Steve Jurczyk, acting NASA administrator, paid tribute to Collins in a statement saying: “Today the nation lost a true pioneer and lifelong advocate for exploration in astronaut Michael Collins.”

Born in Rome in 1930, Collins graduated from the US Military Academy in 1952, going on to join the US Air Force and later becoming a test pilot, before being selected by NASA as part of Astronaut Group 3 in 1963. Prior to the Apollo 11 mission, Collins flew in space on the Gemini 10 mission in 1966, becoming the fourth man to walk in space.
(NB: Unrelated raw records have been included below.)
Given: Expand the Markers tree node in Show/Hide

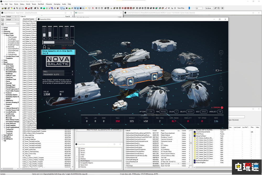Looking at the screenshot, I should (x=77, y=159).
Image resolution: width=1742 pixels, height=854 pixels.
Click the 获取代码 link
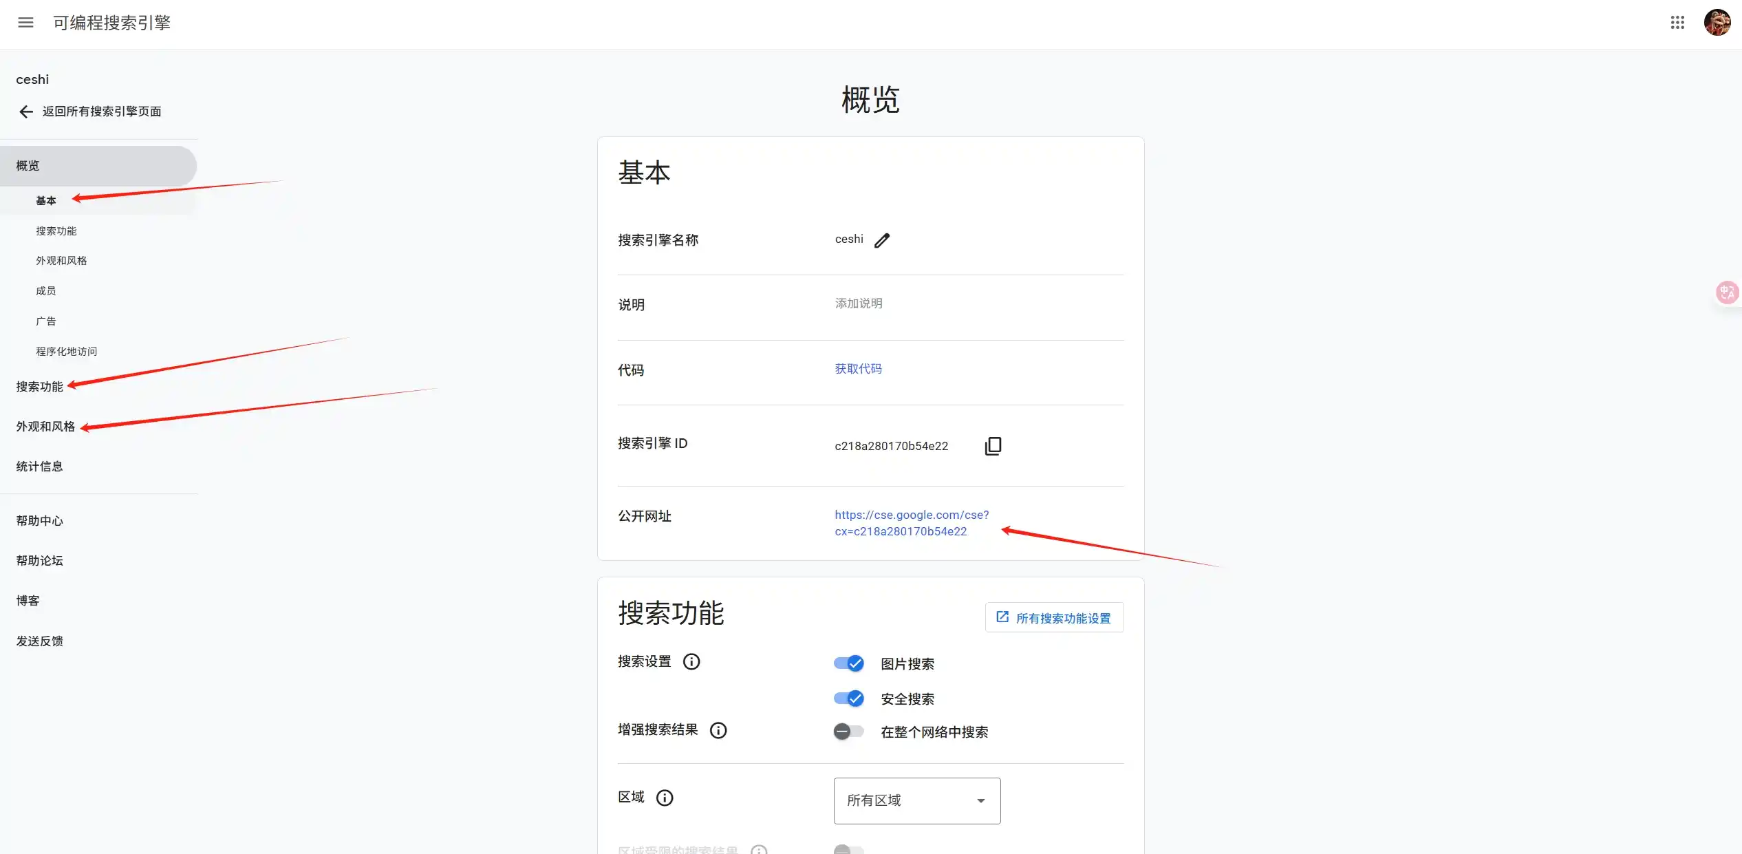tap(858, 369)
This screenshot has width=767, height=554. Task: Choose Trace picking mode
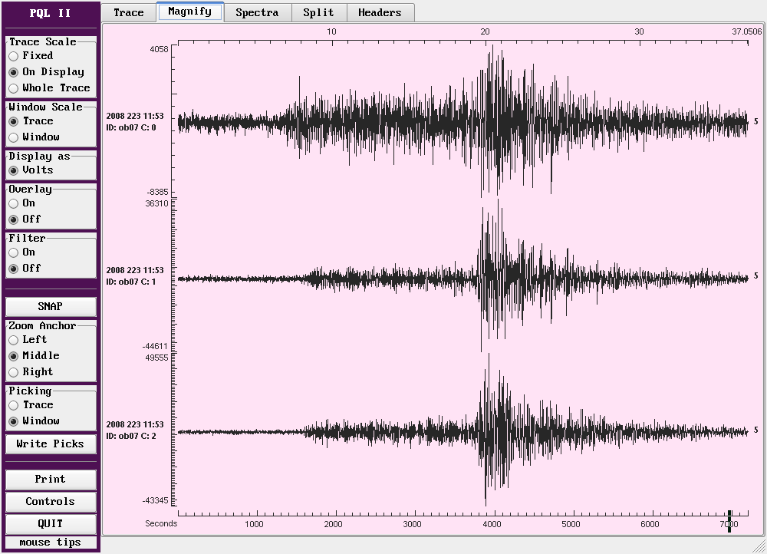[x=14, y=405]
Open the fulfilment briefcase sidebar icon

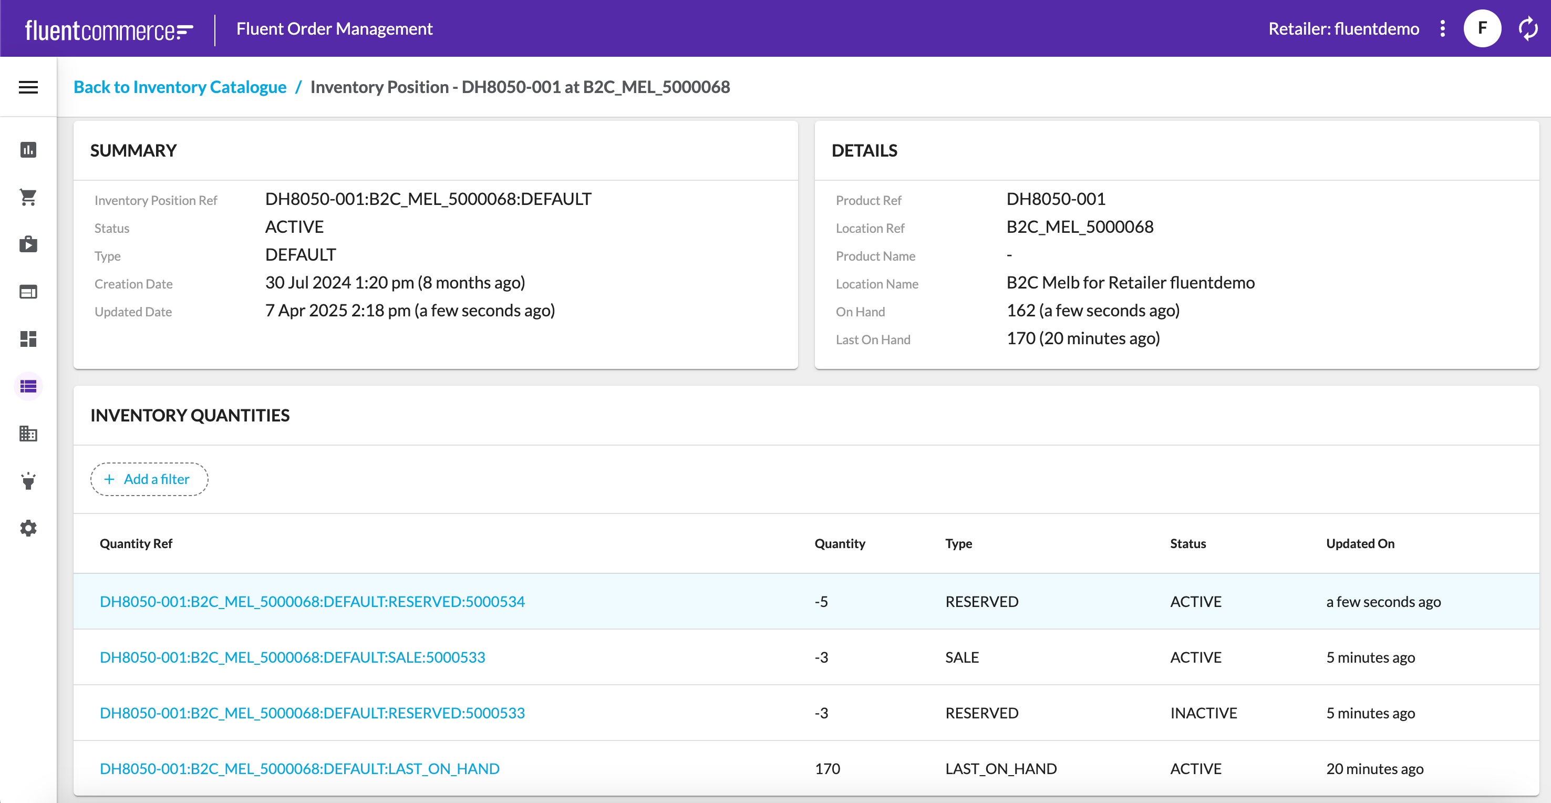28,244
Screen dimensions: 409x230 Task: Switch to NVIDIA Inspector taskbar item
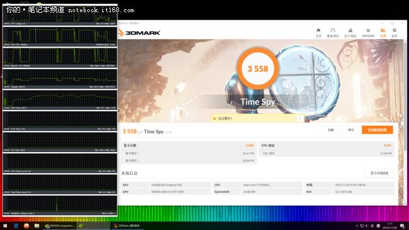point(59,226)
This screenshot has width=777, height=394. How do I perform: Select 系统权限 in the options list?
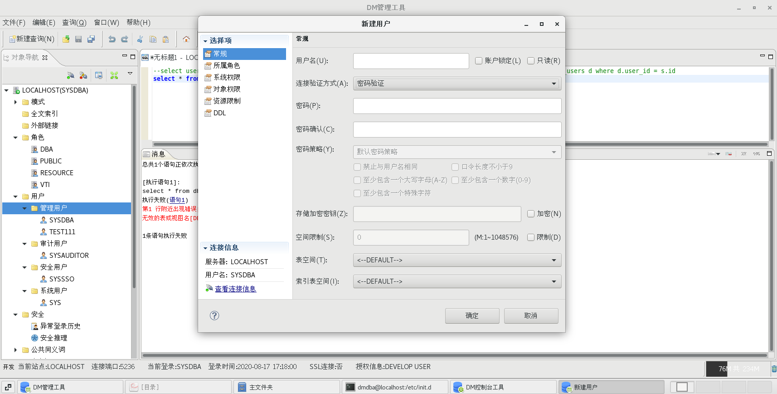[x=227, y=78]
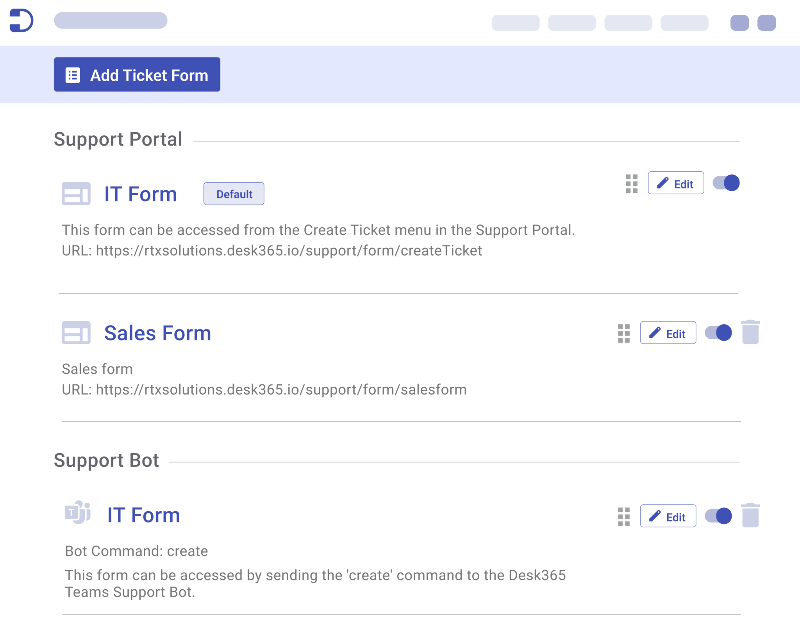800x642 pixels.
Task: Click the Edit button for Sales Form
Action: tap(668, 333)
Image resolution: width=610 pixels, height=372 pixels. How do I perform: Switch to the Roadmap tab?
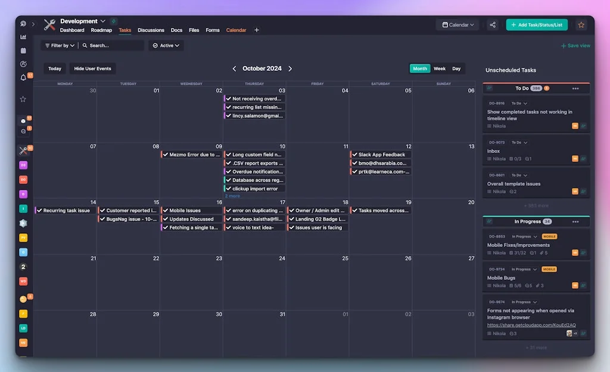coord(101,30)
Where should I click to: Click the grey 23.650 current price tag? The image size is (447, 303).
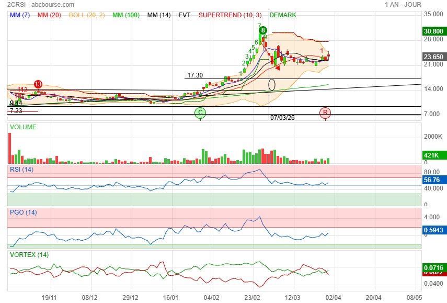click(433, 57)
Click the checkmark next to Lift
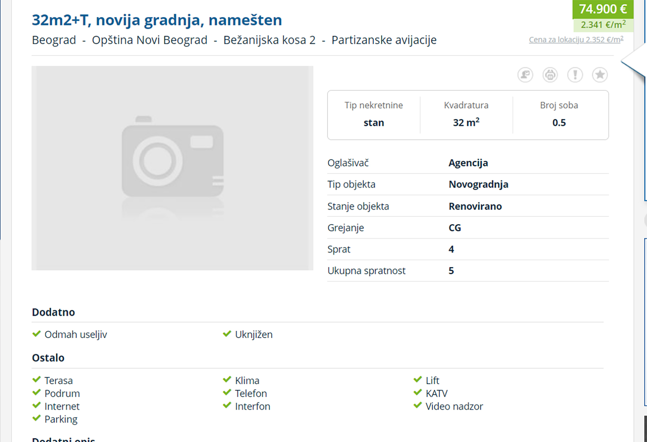This screenshot has width=647, height=442. click(417, 380)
Collins and his Apollo 11 crew mates didn’t fly in space again after the 1969 mission. After retiring from NASA, Collins worked in government and was the director of the National Air and Space Museum in Washington, DC from 1971-1978.

Later in life, Collins advocated for humans going to Mars. “Sometimes I think I flew to the wrong place,” he said in 2009.

“As celestial bodies go, the moon is not a particularly interesting place, but Mars is, and Mars is the closest thing to Earth’s sister that we’ve found so far.”

Aldrin, now 91, said on Twitter, “Dear Mike, Wherever you have been or will be, you will always have the Fire to Carry us deftly to new heights and to the future. We will miss you. May you Rest In Peace.”

In a recent message, sent via Twitter to commemorate Earth Day, Collins said, “I am certain, if everyone could see the Earth floating just outside their windows, every day would be #EarthDay.”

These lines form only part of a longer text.